According to the automatic aligning mechanism, X, Y, Z directional floating clamping assemblies are mounted on the lifting assembly, so that the requirement of product testing under the condition of multiple groups of clamping and fixing is met; multiple products can be simultaneously tested in a multi-combination mode, multiple floating assemblies are applied, smooth clamping is guaranteed, a test result is guaranteed, the test speed is increased, and data tracking and problem analysis on a modern production line are achieved; for the situation of the size and position deviation of the test fixture, the multi-combination floating assembly can be clamped and fixed corresponding to the change of the deviation position to meet the production requirement.

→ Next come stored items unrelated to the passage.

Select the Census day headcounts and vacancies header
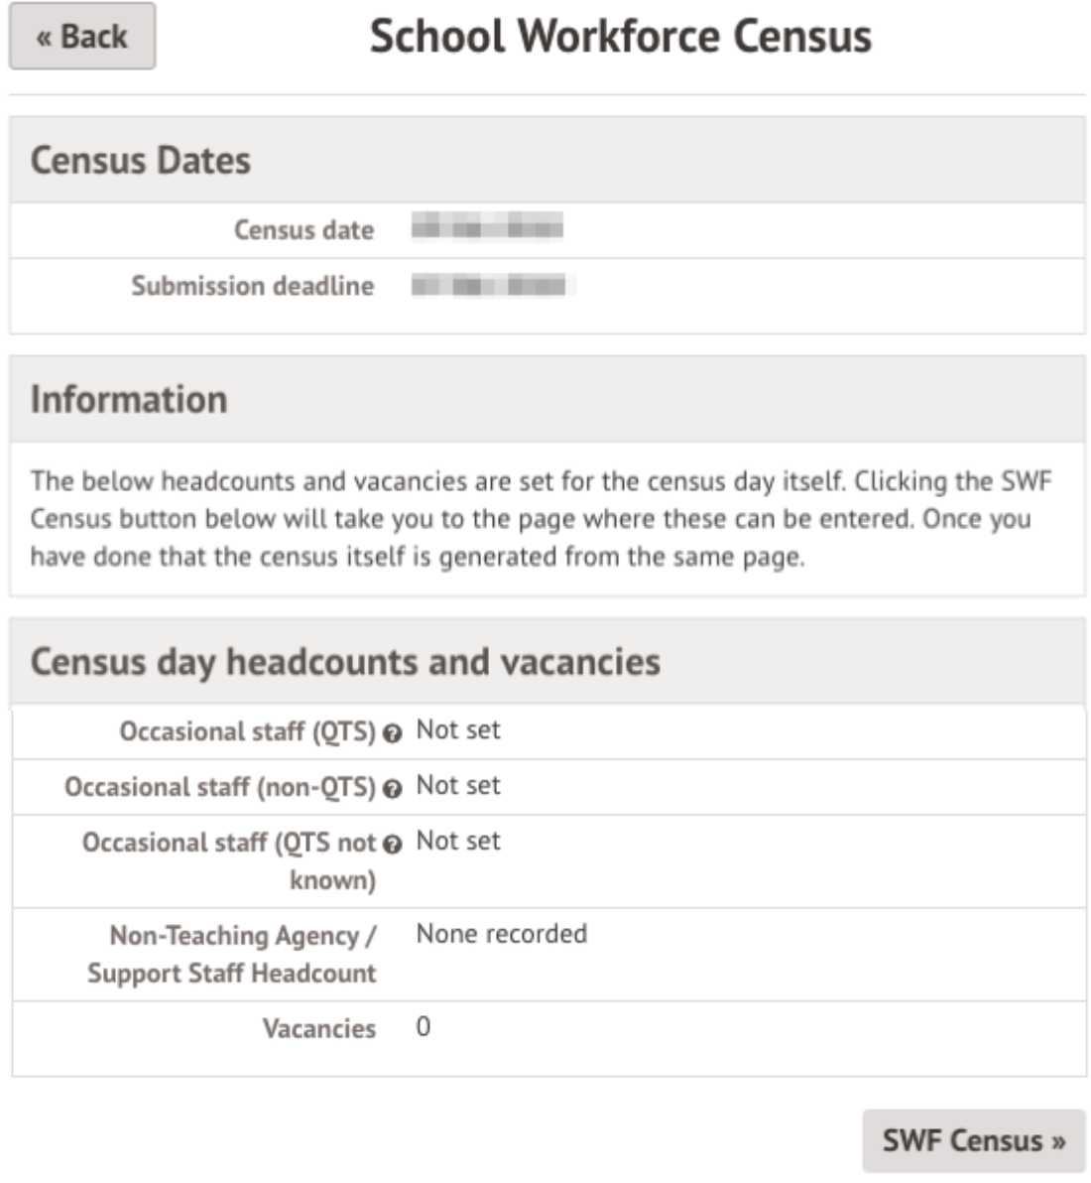Viewport: 1091px width, 1183px height. point(345,662)

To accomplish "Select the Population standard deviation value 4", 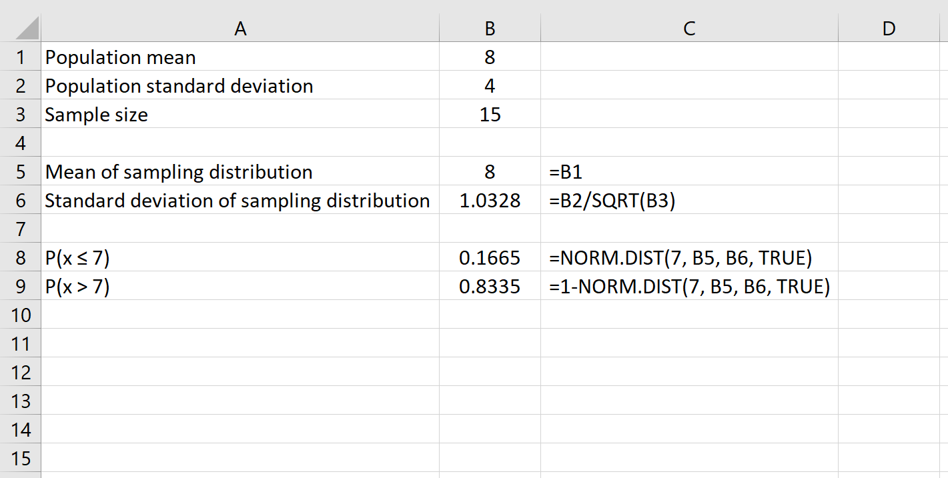I will click(x=489, y=85).
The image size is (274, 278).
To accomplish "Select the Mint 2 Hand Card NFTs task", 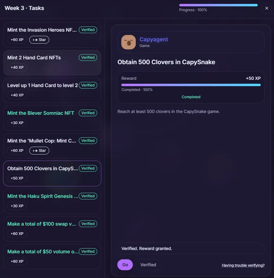I will [52, 63].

Although embodiments of the present application have been shown and described, it will be appreciated by those skilled in the art that changes, modifications, substitutions and alterations can be made in these embodiments without departing from the principles and spirit of the application, the scope of which is defined in the appended claims and their equivalents.

Claims

1. The automatic aligning mechanism is characterized by comprising a lifting assembly and a clamping assembly connected with the lifting assembly, wherein the lifting assembly drives the clamping assembly to move up and down; wherein,

the lifting assembly comprises a mounting plate, a motor, a screw rod, a limiting plate and a guide rod, the motor is connected with one end of the screw rod, the limiting plate is screwed on the screw rod, one end of the guide rod is arranged at the corner of the limiting plate, and the other end of the guide rod is connected with a lifting plate;

the clamping assembly comprises a connecting frame and a clamping module for clamping the test fixture, the connecting frame is connected with the lifting plate, and the clamping module is connected with the connecting frame through a floating assembly; the floating assembly comprises an X-direction adjusting unit, a Y-direction adjusting unit and a Z-direction adjusting unit, the X-direction adjusting unit is connected with the connecting frame, the Y-direction adjusting unit is connected with the X-direction adjusting unit, and the Z-direction adjusting unit is connected with the Y-direction adjusting unit;

2. The automatic aligning mechanism of claim 1, wherein the lifting assembly further comprises a balance cylinder disposed on the mounting plate, and an output end of the balance cylinder is connected to the lifting plate.

3. The automatic aligning mechanism of claim 2, wherein there are at least two balancing cylinders, and the balancing cylinders are symmetrically disposed at two ends of the limiting plate.

4. The automatic aligning mechanism of claim 1, wherein the clamping module comprises a clamping bracket, one end of the clamping bracket is provided with a first clamping claw, the other end of the clamping bracket is provided with at least two second clamping claws, the second clamping claws are provided with transverse air cylinders, and the output ends of the transverse air cylinders are connected with test plugs.

5. The automatic aligning mechanism of claim 4, wherein said test plug is connected to said transverse cylinder by a connecting plate, and said test plug is mounted to said connecting plate by a spring plunger.

6. The automatic aligning mechanism of claim 4, wherein a second Y-direction adjusting unit is further disposed between the second clamping jaw and the clamping bracket, the second Y-direction adjusting unit includes a second Y-direction guide rail and a second Y-direction moving plate, the second Y-direction guide rail is mounted on the clamping bracket, the second Y-direction moving plate is slidable on the second Y-direction guide rail, and a spring plunger is further disposed on the clamping bracket for adjusting the sliding of the Y-direction moving plate.

7. The automatic aligning mechanism of claim 6, wherein a second Z-direction adjusting unit is further provided between the second gripper and the second Y-direction adjusting unit, and the second Z-direction adjusting unit includes a floating plate connected to the second Y-direction moving plate by a spring plunger.